The Zellerbach Family Foundation is thrilled to welcome Chibueze Crouch as its first Community Arts Fellow. An Igbo-American artist & writer, Chibueze Crouch (they/she) performs and creates immersive, experimental live art spanning ritual theater, song, movement, video, and text.
“We’re thrilled to introduce this new fellowship and Chibueze’s selection for its inaugural year,” shares Zellerbach Family Foundation President and CEO, Allison Magee. “The fellowship is part of a broader commitment the foundation has made to deepen its engagement with the arts community and reaffirm the important role arts and culture hold in the health, vitality, and future of our region.”
Chibueze organizes with BlaQyard, a land collective centering QTBIPOC in the East Bay, and they perform with BANDALOOP, an internationally touring vertical dance company. They also curate and produce shows with the Performance Primers, KH FRESH Festival and Queering Dance Festival. They are co-director of OYSTERKNIFE, a postdisciplinary performance company, with Gabriele Christian. Chibueze is also the 2019 RHE Foundation Artistic Fellowship recipient, and a 2021 California Arts Council Established Artist Fellow.
The Community Arts Fellowship emerged from the foundation’s effort to activate its strategic framework: an integrated approach to grantmaking that promotes belonging, connection, and a shared sense of safety among people and communities across the Bay Area and California. In their role as Community Arts Fellow, Chibueze will help the foundation actualize its belief in the power of arts and culture to bring people together, change hearts and minds, and imagine a better future.
“The Community Arts Program at the Zellerbach Family Foundation has a long-held commitment to collaborative decision making,” says Margot Melcon, who leads Arts and Culture grantmaking for the foundation. “We engage a panel of artists from the community to recommend how funding is meaningfully distributed to artists and arts organizations across the Bay Area. This Fellowship is an extension of that commitment, a way for us to further bring the community into our grantmaking process, to transparently share who we are as a foundation, and to learn from the valuable insights community members bring to our work. Chibueze joins the foundation with years of experience as a practicing artist, community organizer, and activist, and we are so excited to build this Fellowship together.”
The Community Arts Fellowship is a new opportunity for learning and professional development in arts philanthropy.
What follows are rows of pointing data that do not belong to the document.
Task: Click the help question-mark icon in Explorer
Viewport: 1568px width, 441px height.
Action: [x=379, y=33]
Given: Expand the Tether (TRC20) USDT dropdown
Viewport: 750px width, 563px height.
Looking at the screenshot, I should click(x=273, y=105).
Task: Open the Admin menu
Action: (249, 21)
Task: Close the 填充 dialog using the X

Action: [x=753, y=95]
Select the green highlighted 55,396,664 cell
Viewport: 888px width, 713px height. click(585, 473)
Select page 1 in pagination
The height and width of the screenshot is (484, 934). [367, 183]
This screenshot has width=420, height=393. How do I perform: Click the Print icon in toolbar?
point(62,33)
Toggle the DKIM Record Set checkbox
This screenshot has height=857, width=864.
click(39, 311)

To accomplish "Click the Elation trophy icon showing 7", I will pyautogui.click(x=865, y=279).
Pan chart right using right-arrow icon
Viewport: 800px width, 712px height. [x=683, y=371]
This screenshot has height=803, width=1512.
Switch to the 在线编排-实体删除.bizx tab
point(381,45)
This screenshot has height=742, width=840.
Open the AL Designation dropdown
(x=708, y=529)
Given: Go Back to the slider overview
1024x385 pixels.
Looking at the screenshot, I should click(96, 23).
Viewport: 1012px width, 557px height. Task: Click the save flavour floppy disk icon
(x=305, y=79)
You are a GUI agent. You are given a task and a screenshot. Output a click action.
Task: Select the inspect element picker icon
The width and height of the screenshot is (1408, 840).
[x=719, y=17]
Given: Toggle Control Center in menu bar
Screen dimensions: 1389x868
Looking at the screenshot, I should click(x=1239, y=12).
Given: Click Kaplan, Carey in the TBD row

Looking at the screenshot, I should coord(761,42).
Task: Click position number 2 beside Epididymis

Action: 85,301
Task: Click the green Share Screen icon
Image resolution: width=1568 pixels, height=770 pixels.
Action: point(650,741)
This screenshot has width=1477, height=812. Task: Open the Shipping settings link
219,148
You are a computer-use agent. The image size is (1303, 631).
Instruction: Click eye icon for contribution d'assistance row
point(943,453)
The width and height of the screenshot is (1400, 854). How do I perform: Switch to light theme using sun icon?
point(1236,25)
This compensated, year-long fellowship provides on-the-job training in arts administration and arts philanthropy, supporting all aspects of the Community Arts grantmaking program, including operations, project management, communications, and learning and evaluation, as well as individual mentorship and experience with participatory grant-making and collaborative decision-making models. The foundation intends to make the fellowship an annual opportunity to engage with an arts leader for mutual sharing and learning.
This fellowship opportunity is offered in partnership with Independent Arts & Media (IAM), a San Francisco-based nonprofit community organization. IAM currently supports over 100 affiliate projects dedicated to non-commercial work in media and the arts, including publishing, theater, dance, music, visual art, film and video, journalism, history, and public-events production. The partnership with IAM is a key component to ensuring an equitable recruitment process and assurance that the foundation was continuing to work closely with the community. “This program promises to offer the fellow a unique perspective into the grant-making process through direct engagement with one of the Bay Area’s key arts and culture funders. We are excited and honored to support such an innovative opportunity,” said IAM Executive Director Lisa Burger.